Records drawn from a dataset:
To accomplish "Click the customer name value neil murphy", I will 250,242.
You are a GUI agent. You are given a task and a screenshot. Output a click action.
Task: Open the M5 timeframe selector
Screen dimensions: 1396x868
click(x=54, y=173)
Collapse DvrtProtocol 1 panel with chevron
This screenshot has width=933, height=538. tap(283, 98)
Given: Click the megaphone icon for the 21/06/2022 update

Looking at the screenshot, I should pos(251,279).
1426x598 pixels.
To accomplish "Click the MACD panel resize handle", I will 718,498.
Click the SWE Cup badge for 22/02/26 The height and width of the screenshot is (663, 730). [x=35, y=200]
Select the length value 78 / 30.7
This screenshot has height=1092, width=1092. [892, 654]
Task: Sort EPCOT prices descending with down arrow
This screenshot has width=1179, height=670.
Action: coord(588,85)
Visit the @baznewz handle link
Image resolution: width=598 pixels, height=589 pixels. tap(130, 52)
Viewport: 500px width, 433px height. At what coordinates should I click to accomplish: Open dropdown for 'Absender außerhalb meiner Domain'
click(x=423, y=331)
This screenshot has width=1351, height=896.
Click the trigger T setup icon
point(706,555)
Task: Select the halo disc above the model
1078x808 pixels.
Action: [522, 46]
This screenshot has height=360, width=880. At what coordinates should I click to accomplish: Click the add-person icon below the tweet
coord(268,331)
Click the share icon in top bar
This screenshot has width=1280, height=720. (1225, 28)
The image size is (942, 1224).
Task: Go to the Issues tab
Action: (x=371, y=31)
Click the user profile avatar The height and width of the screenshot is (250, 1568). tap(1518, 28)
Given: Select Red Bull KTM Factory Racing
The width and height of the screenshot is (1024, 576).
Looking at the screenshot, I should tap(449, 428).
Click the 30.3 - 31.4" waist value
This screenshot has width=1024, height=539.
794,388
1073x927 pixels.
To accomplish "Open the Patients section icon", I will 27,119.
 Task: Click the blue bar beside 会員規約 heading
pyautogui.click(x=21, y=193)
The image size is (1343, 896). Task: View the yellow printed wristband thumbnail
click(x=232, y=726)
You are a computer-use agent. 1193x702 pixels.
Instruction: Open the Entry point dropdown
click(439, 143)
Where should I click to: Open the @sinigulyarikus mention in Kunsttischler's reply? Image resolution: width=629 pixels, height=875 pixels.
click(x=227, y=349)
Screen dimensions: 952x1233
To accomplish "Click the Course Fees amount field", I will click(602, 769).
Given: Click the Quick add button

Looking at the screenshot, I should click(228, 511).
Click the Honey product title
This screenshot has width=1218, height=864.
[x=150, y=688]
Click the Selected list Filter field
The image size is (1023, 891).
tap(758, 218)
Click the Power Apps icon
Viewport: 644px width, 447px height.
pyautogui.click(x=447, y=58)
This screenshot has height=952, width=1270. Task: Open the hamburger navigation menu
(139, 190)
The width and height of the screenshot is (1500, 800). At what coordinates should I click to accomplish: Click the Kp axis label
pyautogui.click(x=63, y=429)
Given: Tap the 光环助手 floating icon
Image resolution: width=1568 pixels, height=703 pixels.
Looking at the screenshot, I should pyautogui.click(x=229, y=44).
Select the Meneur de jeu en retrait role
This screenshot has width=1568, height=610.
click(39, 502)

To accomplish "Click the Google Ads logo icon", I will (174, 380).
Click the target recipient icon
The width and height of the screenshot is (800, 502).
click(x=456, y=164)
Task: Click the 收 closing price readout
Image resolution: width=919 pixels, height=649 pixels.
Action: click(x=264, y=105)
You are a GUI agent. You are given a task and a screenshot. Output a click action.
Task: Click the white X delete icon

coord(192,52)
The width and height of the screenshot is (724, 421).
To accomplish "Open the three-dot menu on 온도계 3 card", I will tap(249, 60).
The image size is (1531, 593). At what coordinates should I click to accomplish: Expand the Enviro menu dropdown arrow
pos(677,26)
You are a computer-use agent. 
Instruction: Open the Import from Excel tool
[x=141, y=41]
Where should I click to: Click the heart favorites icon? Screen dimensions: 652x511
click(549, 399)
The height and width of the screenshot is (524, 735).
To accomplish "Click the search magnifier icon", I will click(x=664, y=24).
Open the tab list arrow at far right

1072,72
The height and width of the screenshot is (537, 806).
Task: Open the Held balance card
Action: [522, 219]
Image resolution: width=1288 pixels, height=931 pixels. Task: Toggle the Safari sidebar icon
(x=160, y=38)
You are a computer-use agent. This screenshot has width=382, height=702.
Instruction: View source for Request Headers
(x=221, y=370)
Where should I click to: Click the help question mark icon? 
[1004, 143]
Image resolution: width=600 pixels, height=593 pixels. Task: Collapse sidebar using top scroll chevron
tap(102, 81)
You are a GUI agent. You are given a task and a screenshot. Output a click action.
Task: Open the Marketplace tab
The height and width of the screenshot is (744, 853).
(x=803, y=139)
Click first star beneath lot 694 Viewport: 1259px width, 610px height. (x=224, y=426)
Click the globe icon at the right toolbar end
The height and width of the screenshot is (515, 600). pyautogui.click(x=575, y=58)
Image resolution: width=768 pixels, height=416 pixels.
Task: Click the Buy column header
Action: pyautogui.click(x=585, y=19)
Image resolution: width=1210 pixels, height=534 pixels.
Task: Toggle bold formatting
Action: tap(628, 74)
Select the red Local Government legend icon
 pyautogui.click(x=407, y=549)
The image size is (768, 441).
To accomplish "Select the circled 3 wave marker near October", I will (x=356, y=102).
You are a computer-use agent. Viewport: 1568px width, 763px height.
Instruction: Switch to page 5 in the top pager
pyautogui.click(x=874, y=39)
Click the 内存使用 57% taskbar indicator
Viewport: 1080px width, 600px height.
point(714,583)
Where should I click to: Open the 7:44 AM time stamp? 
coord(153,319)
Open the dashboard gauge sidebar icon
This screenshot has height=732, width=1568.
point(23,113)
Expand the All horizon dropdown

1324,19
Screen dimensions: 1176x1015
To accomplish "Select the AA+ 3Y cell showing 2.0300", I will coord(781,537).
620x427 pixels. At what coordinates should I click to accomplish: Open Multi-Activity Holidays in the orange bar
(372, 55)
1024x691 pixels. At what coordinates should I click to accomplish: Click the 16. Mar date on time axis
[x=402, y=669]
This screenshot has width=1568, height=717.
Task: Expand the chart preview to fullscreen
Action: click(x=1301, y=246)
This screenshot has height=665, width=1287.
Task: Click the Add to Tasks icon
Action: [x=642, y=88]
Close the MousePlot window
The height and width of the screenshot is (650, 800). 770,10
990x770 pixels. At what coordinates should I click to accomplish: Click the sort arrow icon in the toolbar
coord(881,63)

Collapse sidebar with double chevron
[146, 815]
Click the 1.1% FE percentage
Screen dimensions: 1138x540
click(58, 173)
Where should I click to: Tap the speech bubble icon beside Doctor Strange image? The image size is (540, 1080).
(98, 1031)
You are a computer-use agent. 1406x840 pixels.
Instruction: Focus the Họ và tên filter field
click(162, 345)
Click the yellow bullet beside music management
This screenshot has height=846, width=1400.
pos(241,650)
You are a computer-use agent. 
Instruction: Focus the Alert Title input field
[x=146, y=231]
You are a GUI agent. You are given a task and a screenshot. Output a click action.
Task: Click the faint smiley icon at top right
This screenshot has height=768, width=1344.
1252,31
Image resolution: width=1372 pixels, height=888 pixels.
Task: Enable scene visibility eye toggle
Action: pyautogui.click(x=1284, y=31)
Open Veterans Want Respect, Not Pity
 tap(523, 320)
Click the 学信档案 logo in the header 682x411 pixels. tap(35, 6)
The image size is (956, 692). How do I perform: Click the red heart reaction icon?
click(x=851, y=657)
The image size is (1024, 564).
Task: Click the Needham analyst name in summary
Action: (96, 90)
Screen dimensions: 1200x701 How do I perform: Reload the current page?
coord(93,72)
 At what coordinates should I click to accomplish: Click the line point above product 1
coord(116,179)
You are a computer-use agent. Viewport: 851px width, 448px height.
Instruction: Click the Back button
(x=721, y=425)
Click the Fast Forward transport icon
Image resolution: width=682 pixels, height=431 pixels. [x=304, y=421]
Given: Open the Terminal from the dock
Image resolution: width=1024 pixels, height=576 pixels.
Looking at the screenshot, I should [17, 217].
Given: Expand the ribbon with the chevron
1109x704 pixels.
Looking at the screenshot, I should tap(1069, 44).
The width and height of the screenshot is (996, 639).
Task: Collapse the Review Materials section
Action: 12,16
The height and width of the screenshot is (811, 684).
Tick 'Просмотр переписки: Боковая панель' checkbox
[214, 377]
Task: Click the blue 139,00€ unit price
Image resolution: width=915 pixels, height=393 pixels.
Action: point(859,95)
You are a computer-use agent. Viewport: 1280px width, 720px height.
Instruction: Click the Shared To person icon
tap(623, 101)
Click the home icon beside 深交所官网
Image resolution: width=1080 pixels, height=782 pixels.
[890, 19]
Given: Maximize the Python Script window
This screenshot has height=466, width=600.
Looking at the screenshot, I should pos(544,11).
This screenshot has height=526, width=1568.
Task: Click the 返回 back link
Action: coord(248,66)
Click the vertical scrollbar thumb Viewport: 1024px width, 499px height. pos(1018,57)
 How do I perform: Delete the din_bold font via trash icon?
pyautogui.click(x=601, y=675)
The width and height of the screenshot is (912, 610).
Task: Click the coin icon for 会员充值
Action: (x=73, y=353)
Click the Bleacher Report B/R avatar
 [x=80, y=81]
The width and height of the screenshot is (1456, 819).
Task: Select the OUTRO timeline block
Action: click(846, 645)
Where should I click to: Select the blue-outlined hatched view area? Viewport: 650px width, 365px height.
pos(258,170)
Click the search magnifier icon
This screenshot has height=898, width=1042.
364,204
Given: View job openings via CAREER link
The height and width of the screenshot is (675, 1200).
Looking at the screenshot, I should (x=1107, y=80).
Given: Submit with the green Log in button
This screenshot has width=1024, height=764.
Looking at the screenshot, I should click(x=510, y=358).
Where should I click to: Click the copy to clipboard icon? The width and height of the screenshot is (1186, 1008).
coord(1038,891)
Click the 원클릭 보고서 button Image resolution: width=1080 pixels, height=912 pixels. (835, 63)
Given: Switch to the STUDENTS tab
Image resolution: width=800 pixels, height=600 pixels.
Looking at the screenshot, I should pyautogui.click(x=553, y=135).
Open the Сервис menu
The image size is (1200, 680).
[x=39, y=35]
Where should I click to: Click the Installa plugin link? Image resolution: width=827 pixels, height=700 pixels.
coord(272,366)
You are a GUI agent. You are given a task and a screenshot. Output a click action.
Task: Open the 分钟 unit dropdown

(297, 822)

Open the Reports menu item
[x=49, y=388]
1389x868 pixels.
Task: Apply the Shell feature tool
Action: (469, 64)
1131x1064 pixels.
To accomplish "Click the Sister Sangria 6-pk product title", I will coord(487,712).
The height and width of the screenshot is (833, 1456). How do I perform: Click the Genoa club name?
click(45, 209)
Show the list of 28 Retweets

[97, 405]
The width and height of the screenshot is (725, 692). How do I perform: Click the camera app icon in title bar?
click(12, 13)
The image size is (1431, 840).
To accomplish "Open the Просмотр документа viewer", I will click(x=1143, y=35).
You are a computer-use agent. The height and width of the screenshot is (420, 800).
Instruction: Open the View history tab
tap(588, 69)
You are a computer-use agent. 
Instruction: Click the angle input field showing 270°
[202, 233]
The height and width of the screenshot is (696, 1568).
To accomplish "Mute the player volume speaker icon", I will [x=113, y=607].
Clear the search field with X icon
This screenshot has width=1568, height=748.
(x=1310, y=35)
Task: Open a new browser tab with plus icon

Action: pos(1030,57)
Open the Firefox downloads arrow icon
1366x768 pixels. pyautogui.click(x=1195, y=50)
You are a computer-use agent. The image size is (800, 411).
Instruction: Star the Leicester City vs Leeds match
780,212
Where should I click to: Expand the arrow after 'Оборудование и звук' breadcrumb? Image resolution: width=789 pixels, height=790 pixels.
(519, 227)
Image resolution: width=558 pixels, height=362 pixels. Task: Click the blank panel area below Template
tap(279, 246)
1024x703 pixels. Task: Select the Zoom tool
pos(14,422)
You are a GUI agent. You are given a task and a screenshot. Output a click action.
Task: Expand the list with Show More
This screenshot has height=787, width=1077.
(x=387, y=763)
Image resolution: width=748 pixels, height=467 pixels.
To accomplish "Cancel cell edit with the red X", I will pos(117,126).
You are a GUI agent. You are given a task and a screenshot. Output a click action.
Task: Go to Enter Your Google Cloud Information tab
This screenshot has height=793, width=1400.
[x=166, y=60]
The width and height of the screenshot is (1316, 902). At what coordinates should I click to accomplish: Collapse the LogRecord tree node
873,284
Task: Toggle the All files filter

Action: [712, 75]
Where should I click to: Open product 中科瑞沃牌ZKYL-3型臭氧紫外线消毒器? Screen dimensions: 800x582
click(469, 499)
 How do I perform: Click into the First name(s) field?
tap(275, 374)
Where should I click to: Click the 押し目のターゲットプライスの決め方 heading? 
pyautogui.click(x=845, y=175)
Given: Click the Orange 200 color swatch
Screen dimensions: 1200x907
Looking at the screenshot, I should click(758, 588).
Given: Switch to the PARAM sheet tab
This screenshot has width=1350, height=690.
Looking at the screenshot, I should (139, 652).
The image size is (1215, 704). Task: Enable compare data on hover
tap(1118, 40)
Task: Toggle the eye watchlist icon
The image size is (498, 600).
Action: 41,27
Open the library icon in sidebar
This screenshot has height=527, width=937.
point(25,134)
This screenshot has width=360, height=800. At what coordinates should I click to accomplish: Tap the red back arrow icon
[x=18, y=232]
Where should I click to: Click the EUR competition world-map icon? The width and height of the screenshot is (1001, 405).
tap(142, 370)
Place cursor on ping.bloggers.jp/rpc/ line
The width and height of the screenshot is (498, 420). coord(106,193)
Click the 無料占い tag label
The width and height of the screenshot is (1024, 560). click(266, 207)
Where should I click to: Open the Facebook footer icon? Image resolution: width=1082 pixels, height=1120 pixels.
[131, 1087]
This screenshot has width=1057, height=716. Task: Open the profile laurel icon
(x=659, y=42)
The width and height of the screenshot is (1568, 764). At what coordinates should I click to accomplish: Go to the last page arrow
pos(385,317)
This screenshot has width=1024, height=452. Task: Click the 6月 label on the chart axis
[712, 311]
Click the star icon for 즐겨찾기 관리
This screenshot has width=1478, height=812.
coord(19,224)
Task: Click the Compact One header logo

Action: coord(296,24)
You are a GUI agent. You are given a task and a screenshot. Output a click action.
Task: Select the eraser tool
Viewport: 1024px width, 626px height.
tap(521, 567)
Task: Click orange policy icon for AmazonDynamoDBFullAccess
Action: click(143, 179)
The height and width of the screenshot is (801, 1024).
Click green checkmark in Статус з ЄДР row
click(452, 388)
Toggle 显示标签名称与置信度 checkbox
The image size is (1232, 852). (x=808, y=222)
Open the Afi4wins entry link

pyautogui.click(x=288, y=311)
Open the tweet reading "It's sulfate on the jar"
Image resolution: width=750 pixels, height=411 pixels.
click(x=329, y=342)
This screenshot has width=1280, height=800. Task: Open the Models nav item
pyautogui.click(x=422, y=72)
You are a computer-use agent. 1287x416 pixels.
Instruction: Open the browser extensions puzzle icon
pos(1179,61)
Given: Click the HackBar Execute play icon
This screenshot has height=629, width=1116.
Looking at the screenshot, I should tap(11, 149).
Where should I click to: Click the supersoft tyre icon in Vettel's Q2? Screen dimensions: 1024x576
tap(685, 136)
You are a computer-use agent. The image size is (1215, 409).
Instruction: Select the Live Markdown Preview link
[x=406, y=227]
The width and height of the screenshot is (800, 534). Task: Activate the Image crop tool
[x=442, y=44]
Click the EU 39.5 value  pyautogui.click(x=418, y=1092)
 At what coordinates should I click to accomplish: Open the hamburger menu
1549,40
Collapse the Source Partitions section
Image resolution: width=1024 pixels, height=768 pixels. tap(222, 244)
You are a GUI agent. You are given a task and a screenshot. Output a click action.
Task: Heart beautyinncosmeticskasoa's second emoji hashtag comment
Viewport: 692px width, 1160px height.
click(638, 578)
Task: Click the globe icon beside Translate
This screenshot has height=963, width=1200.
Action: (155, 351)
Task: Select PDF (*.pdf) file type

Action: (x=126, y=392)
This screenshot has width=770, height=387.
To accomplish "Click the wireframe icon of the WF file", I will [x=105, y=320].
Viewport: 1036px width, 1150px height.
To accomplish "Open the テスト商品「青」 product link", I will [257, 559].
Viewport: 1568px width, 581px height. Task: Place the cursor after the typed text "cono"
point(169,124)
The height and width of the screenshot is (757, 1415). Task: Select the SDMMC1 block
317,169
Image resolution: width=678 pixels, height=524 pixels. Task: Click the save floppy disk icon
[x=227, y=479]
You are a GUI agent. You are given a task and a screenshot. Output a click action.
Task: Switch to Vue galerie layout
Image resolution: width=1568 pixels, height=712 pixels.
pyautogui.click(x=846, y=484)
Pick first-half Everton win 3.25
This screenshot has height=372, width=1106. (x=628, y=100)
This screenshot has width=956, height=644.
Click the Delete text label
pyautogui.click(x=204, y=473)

## AIM OF THE EXERCISE
Identify each line in the entries with the word "cell" and copy it.

## SOLUTION TO THIS TASK
To accomplish "Select the AA+ 3Y cell showing 2.0300", I will coord(781,537).
To accomplish "Cancel cell edit with the red X", I will pos(117,126).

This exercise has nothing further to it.